Уже третий год Вадим жил здесь, даже иногда спохватывался, что думает по-немецки и не отделяет себя от местных. Но сны ему непременно снились русские – красочные, всегда совпадавшие с сезоном. Весной снилось, как он сгребает прошлогоднюю листву возле дома родителей в Вологде или сажает с ними картошку на даче. Летом ему снилось, что купается в реке. Зимой ни один сон не обходился без снега. Было в этом что-то трогательное и одновременно тревожное. Словно кто-то невидимый, незаметный постоянно напоминал ему, что место Вадима в России, а не за границей, и все, что с ним происходит сейчас, случайно, неважно для его дальнейшей судьбы.
Свет фар внедорожника то скользил по отвесным скалам, то срывался с них и прошивал пространство над пропастью. Счетчик спидометра мотал километры. И чем ближе становился мотель, тем более нервными делались движения охранника. Он зло рвал рычаг переключения скоростей, резко, даже визжали покрышки, выворачивал руль.
Машина с выключенным двигателем послушно скатилась по спуску и въехала на стоянку.

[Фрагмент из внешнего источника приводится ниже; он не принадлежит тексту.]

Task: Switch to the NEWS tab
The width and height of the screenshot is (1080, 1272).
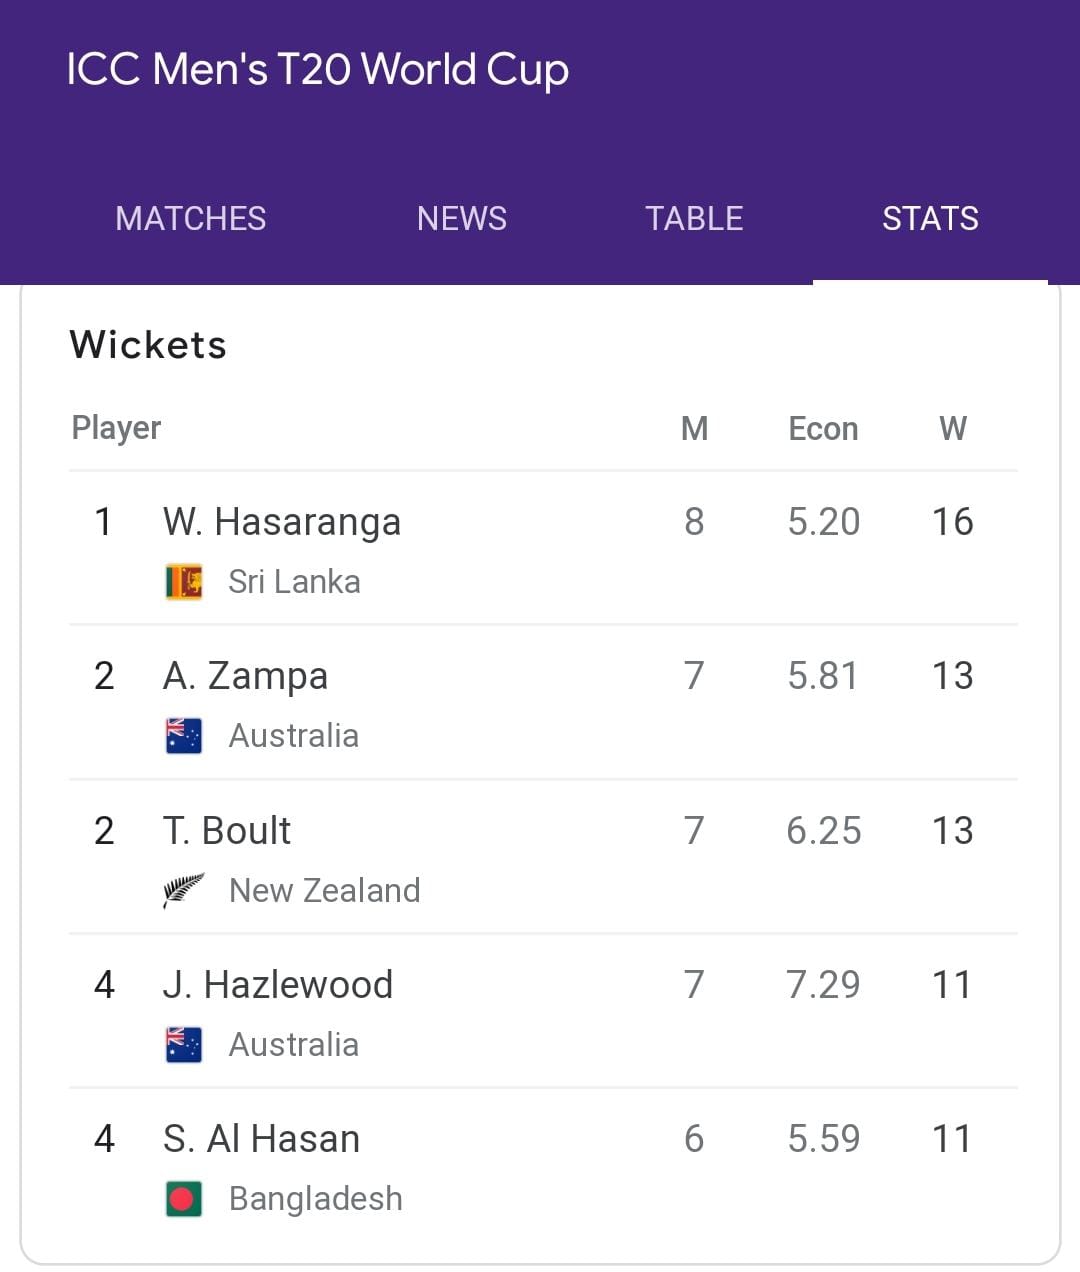Action: coord(462,218)
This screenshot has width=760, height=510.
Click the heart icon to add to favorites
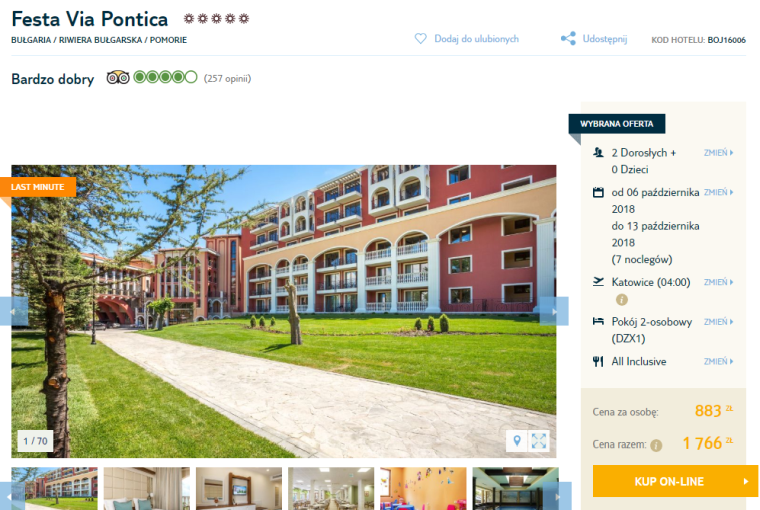420,39
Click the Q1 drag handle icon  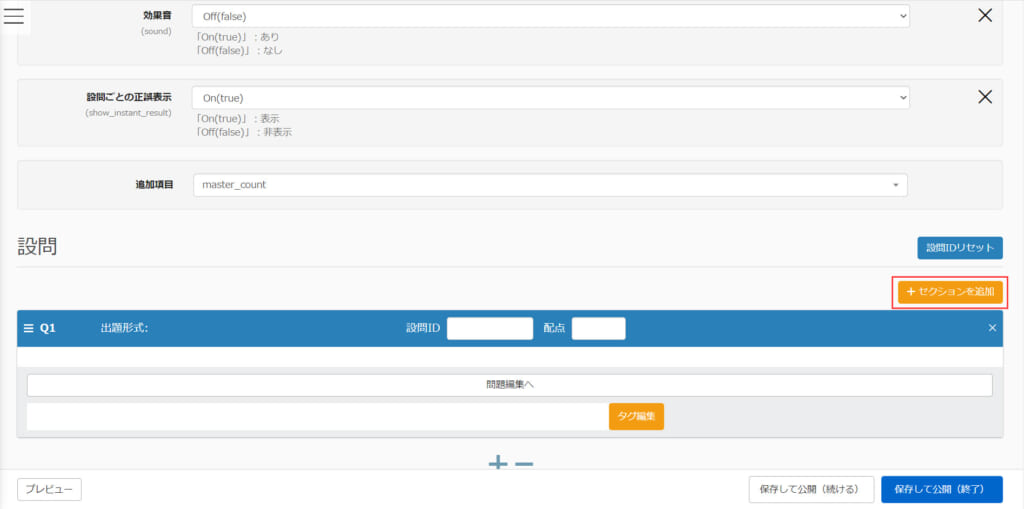pos(29,328)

В запасе у Вадима еще оставалось четыре часа. Слишком мало, чтобы обрести спокойствие, и слишком много для того, чтобы исполнить работу. Он сидел в автомобиле и смотрел на окна мотеля. Ярко освещенный пустой холл, лампочка отражалась в латунном колокольчике на стойке. Окна номеров выходили прямо на улицу. Горело всего одно – в том номере, куда ему предстояло войти. Иногда бывает непросто сделать элементарное – открыть дверь, набрать телефонный номер. Вадим тянул с тем, чтобы прикоснуться к дверной ручке, выйти на площадку. Он, затягивая время, докурил сигарету, выбросил ее, только когда стал оплавляться фильтр. Злость на самого себя не давала сконцентрироваться.